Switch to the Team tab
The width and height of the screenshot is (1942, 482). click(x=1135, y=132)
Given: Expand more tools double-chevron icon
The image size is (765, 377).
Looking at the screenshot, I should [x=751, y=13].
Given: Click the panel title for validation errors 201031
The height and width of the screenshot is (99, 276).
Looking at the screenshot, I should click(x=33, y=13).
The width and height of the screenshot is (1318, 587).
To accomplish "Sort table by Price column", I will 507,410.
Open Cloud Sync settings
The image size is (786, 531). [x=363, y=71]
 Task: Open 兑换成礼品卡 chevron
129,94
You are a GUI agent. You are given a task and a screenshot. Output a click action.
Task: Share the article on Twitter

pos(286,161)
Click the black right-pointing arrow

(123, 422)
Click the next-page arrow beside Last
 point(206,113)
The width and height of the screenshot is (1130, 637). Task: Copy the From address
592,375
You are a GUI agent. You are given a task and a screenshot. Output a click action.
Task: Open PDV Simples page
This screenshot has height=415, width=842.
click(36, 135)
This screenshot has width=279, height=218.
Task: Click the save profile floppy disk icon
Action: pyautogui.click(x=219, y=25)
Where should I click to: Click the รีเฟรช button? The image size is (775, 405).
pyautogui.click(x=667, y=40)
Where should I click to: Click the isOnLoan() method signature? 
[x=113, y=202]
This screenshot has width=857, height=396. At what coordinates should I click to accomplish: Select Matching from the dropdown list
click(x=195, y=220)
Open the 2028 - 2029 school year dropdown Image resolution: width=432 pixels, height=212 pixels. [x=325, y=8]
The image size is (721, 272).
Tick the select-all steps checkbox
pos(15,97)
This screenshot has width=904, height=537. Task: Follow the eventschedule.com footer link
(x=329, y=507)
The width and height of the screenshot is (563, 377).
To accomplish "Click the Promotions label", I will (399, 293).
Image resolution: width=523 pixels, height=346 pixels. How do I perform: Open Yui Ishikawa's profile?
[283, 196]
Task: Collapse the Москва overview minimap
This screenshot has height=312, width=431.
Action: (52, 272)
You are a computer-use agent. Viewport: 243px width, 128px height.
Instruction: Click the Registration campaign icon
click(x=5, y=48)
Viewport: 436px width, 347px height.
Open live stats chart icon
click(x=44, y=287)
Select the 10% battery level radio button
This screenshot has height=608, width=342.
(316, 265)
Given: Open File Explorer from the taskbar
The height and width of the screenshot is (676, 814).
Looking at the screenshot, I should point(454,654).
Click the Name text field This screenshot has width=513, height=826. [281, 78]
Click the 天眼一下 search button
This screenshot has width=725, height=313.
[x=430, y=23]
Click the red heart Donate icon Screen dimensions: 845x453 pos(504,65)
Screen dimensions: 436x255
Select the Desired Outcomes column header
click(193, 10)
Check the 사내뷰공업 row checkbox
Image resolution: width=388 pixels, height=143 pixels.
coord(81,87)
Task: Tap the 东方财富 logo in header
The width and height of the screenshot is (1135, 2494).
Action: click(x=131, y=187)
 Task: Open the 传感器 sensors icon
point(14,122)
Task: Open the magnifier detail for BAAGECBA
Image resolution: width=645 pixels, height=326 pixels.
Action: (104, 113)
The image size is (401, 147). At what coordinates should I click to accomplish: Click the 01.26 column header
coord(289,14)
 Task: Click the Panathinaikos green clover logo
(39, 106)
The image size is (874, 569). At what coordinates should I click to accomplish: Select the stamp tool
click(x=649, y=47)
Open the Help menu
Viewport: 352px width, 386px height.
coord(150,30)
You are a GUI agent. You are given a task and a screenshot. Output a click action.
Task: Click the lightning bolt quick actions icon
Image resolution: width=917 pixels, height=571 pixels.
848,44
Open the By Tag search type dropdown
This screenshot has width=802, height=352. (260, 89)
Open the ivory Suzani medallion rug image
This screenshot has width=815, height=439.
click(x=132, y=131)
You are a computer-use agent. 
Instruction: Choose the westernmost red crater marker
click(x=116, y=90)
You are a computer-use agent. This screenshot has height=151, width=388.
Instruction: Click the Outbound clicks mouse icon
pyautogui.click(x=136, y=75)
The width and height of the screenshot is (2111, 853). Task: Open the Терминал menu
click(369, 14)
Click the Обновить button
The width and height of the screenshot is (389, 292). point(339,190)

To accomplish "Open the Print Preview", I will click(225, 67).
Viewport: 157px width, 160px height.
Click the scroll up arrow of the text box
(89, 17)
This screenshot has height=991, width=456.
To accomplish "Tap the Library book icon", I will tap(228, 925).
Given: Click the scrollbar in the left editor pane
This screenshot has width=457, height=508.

PROBLEM STATEMENT: I'd like all of the entries written out again exactly as they appear above.

EXERCISE RESULT:
Switch to the Team tab
The width and height of the screenshot is (1942, 482). click(x=1135, y=132)
Given: Expand more tools double-chevron icon
The image size is (765, 377).
Looking at the screenshot, I should [x=751, y=13].
Given: Click the panel title for validation errors 201031
The height and width of the screenshot is (99, 276).
Looking at the screenshot, I should click(x=33, y=13).
The width and height of the screenshot is (1318, 587).
To accomplish "Sort table by Price column", I will 507,410.
Open Cloud Sync settings
The image size is (786, 531). [x=363, y=71]
 Task: Open 兑换成礼品卡 chevron
129,94
You are a GUI agent. You are given a task and a screenshot. Output a click action.
Task: Share the article on Twitter

pos(286,161)
Click the black right-pointing arrow

(123, 422)
Click the next-page arrow beside Last
 point(206,113)
The width and height of the screenshot is (1130, 637). Task: Copy the From address
592,375
You are a GUI agent. You are given a task and a screenshot. Output a click action.
Task: Open PDV Simples page
This screenshot has height=415, width=842.
click(36, 135)
This screenshot has width=279, height=218.
Task: Click the save profile floppy disk icon
Action: pyautogui.click(x=219, y=25)
Where should I click to: Click the รีเฟรช button? The image size is (775, 405).
pyautogui.click(x=667, y=40)
Where should I click to: Click the isOnLoan() method signature? 
[x=113, y=202]
This screenshot has width=857, height=396. At what coordinates should I click to accomplish: Select Matching from the dropdown list
click(x=195, y=220)
Open the 2028 - 2029 school year dropdown Image resolution: width=432 pixels, height=212 pixels. [x=325, y=8]
The image size is (721, 272).
Tick the select-all steps checkbox
pos(15,97)
This screenshot has width=904, height=537. Task: Follow the eventschedule.com footer link
(x=329, y=507)
The width and height of the screenshot is (563, 377).
To accomplish "Click the Promotions label", I will (399, 293).
Image resolution: width=523 pixels, height=346 pixels. How do I perform: Open Yui Ishikawa's profile?
[283, 196]
Task: Collapse the Москва overview minimap
This screenshot has height=312, width=431.
Action: (52, 272)
You are a computer-use agent. Viewport: 243px width, 128px height.
Instruction: Click the Registration campaign icon
click(x=5, y=48)
Viewport: 436px width, 347px height.
Open live stats chart icon
click(x=44, y=287)
Select the 10% battery level radio button
This screenshot has height=608, width=342.
(316, 265)
Given: Open File Explorer from the taskbar
The height and width of the screenshot is (676, 814).
Looking at the screenshot, I should point(454,654).
Click the Name text field This screenshot has width=513, height=826. [281, 78]
Click the 天眼一下 search button
This screenshot has width=725, height=313.
[x=430, y=23]
Click the red heart Donate icon Screen dimensions: 845x453 pos(504,65)
Screen dimensions: 436x255
Select the Desired Outcomes column header
click(193, 10)
Check the 사내뷰공업 row checkbox
Image resolution: width=388 pixels, height=143 pixels.
coord(81,87)
Task: Tap the 东方财富 logo in header
The width and height of the screenshot is (1135, 2494).
Action: click(x=131, y=187)
 Task: Open the 传感器 sensors icon
point(14,122)
Task: Open the magnifier detail for BAAGECBA
Image resolution: width=645 pixels, height=326 pixels.
Action: (104, 113)
The image size is (401, 147). At what coordinates should I click to accomplish: Click the 01.26 column header
coord(289,14)
 Task: Click the Panathinaikos green clover logo
(39, 106)
The image size is (874, 569). At what coordinates should I click to accomplish: Select the stamp tool
click(x=649, y=47)
Open the Help menu
Viewport: 352px width, 386px height.
coord(150,30)
You are a GUI agent. You are given a task and a screenshot. Output a click action.
Task: Click the lightning bolt quick actions icon
Image resolution: width=917 pixels, height=571 pixels.
848,44
Open the By Tag search type dropdown
This screenshot has width=802, height=352. (260, 89)
Open the ivory Suzani medallion rug image
This screenshot has width=815, height=439.
click(x=132, y=131)
You are a computer-use agent. 
Instruction: Choose the westernmost red crater marker
click(x=116, y=90)
You are a computer-use agent. This screenshot has height=151, width=388.
Instruction: Click the Outbound clicks mouse icon
pyautogui.click(x=136, y=75)
The width and height of the screenshot is (2111, 853). Task: Open the Терминал menu
click(369, 14)
Click the Обновить button
The width and height of the screenshot is (389, 292). point(339,190)

To accomplish "Open the Print Preview", I will click(225, 67).
Viewport: 157px width, 160px height.
Click the scroll up arrow of the text box
(89, 17)
This screenshot has height=991, width=456.
To accomplish "Tap the Library book icon", I will tap(228, 925).
Given: Click the scrollbar in the left editor pane
This screenshot has width=457, height=508.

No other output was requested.